▸ **TASK DIRECTIONS**
Copy the lines of the material below word for word, from the line containing "Select Spiced Rusksnout Sausage" through the final line of the material.

[TASK DATA start]

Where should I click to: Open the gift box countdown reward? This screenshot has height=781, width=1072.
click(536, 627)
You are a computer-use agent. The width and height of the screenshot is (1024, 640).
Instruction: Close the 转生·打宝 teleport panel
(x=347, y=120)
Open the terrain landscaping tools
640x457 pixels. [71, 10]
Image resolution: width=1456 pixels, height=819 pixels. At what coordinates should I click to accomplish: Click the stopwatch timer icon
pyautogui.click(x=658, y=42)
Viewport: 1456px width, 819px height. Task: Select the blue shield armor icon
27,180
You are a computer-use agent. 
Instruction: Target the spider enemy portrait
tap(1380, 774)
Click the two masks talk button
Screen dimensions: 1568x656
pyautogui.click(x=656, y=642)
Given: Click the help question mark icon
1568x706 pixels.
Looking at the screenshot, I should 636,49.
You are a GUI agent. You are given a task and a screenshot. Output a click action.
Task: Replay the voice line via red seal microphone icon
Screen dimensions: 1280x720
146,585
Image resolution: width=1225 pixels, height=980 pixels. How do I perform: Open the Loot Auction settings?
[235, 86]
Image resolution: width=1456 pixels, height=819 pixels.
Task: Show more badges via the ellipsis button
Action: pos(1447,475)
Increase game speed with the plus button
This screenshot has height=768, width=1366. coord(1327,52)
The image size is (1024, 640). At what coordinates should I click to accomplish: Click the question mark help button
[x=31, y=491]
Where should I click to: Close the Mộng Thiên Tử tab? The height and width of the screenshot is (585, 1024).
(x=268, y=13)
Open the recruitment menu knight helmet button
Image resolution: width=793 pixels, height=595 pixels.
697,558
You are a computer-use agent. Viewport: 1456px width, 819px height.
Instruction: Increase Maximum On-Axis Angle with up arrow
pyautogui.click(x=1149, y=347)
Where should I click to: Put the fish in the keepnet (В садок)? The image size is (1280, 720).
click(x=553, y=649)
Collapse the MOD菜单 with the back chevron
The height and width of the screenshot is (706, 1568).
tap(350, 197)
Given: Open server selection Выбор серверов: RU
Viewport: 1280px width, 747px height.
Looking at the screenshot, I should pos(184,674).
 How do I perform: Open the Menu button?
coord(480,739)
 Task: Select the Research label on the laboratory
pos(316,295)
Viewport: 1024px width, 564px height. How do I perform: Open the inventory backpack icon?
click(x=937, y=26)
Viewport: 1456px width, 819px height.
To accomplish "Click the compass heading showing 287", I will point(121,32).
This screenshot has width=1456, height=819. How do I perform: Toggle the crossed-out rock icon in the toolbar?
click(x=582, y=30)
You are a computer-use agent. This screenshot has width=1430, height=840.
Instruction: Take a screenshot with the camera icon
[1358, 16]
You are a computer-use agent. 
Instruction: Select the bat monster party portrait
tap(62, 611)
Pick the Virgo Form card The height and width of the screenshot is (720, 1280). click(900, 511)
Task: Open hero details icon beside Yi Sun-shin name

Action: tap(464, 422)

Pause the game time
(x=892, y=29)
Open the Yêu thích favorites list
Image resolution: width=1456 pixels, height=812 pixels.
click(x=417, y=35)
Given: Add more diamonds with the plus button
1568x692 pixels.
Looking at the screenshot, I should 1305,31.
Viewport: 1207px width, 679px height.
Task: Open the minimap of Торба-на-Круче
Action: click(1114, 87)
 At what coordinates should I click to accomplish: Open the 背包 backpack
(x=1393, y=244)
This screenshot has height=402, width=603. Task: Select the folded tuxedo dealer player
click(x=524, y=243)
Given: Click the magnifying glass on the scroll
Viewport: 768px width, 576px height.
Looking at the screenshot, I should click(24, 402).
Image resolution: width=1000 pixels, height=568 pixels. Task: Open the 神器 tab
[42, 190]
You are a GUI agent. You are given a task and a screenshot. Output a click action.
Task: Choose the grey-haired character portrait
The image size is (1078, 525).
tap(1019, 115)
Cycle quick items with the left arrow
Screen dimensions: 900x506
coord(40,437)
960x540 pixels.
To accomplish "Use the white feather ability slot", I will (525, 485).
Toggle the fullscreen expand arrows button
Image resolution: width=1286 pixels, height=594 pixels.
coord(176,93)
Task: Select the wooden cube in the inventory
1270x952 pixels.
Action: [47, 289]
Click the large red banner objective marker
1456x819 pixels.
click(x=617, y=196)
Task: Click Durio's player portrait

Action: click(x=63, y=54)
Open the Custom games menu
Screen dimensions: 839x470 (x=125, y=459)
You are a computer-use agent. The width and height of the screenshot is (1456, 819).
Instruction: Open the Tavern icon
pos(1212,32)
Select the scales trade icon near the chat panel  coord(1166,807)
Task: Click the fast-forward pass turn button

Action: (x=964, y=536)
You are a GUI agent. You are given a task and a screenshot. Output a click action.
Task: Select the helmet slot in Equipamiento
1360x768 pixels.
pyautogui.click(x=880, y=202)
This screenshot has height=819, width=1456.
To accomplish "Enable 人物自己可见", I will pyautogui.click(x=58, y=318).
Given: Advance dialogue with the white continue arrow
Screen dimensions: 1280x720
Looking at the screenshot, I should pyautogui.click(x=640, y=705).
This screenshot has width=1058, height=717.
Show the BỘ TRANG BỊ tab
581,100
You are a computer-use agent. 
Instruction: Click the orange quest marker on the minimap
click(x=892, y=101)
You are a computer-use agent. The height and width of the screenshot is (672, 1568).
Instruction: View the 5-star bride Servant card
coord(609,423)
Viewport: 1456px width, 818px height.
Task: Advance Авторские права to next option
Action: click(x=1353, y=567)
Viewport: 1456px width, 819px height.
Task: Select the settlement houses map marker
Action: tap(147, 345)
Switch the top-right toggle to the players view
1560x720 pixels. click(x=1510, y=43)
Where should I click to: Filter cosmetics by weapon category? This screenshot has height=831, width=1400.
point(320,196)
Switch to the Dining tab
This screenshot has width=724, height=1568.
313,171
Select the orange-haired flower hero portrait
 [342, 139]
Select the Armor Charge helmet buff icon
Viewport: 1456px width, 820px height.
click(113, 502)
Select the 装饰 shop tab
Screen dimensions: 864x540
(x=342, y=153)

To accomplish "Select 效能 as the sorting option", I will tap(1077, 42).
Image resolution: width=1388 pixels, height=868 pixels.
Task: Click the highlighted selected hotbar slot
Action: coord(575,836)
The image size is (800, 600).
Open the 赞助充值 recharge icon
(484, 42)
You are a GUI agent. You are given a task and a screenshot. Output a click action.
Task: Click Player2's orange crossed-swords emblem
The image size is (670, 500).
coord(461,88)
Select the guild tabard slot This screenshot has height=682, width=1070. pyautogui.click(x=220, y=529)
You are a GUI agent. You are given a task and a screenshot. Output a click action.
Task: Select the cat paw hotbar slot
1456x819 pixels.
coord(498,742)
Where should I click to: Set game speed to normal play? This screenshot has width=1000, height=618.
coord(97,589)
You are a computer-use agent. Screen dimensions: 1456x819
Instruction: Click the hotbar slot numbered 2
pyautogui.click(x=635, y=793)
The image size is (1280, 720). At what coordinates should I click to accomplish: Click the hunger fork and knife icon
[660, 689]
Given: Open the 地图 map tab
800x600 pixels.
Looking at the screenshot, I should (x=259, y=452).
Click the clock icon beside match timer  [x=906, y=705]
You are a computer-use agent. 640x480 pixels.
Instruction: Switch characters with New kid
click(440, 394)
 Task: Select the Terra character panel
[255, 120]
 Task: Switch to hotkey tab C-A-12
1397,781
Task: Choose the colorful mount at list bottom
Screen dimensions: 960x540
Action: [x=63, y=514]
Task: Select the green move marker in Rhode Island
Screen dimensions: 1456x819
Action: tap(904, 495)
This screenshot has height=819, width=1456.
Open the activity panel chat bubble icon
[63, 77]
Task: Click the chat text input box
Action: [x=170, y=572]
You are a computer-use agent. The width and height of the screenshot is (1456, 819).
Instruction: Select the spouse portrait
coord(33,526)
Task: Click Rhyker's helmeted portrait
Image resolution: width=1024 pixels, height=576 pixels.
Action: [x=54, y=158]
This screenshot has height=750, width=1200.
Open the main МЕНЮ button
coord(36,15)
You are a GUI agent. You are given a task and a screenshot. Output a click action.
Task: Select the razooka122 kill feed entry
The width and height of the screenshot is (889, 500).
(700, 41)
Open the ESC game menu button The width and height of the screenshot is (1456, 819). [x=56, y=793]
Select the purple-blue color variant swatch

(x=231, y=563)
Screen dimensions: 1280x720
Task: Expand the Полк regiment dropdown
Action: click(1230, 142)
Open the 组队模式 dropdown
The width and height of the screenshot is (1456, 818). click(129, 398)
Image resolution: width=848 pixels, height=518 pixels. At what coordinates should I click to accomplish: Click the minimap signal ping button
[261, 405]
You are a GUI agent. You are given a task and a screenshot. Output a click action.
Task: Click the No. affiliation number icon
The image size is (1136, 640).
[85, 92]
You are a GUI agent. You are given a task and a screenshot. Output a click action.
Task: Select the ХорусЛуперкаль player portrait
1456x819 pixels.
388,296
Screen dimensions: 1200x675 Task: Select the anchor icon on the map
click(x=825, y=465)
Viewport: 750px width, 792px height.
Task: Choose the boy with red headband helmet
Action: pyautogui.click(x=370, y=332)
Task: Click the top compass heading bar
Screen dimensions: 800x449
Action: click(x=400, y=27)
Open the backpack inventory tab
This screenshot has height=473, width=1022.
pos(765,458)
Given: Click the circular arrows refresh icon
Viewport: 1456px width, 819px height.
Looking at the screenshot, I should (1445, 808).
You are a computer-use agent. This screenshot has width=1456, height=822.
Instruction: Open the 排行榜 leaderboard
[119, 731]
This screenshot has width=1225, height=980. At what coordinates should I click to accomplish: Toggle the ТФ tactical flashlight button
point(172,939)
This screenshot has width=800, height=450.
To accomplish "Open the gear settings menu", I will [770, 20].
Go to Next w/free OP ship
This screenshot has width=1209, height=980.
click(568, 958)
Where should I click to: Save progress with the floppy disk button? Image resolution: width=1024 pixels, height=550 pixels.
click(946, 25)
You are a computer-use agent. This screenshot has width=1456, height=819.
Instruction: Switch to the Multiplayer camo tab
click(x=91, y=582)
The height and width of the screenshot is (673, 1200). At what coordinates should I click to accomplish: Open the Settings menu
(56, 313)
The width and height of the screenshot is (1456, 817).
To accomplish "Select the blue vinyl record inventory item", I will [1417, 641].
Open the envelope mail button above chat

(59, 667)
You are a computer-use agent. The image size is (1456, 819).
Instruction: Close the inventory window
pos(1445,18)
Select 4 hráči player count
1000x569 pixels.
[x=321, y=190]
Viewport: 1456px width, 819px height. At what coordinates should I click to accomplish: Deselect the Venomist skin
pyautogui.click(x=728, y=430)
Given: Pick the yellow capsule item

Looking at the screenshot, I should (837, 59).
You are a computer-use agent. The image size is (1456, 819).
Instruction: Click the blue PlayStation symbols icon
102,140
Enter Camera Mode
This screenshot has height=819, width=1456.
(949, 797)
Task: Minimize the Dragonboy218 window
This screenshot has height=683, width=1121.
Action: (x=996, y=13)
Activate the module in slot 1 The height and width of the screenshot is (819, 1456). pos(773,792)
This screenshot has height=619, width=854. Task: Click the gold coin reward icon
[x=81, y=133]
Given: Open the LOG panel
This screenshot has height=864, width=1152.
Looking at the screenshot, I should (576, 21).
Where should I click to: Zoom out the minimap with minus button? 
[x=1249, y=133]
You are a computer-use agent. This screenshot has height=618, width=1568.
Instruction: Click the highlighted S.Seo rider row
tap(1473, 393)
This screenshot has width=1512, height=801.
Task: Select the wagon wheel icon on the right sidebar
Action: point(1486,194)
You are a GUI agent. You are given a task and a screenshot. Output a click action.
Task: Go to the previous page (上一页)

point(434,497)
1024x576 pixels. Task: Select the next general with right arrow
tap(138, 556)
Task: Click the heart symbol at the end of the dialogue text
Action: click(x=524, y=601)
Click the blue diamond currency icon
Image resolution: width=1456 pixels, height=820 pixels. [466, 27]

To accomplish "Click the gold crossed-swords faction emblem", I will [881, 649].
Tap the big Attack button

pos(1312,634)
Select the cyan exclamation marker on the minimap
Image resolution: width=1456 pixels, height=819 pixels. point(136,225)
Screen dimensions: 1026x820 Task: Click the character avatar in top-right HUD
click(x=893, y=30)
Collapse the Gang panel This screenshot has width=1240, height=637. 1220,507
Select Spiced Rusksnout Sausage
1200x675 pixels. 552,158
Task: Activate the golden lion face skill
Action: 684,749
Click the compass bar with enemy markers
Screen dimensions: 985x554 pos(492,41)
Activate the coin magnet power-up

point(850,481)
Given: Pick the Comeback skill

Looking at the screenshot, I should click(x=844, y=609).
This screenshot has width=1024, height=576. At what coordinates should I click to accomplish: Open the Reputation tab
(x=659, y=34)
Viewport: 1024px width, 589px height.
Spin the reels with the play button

[TASK DATA end]

▸ **WRITTEN ANSWER**
Select Spiced Rusksnout Sausage
1200x675 pixels. 552,158
Task: Activate the golden lion face skill
Action: 684,749
Click the compass bar with enemy markers
Screen dimensions: 985x554 pos(492,41)
Activate the coin magnet power-up

point(850,481)
Given: Pick the Comeback skill

Looking at the screenshot, I should click(x=844, y=609).
This screenshot has width=1024, height=576. At what coordinates should I click to accomplish: Open the Reputation tab
(x=659, y=34)
Viewport: 1024px width, 589px height.
Spin the reels with the play button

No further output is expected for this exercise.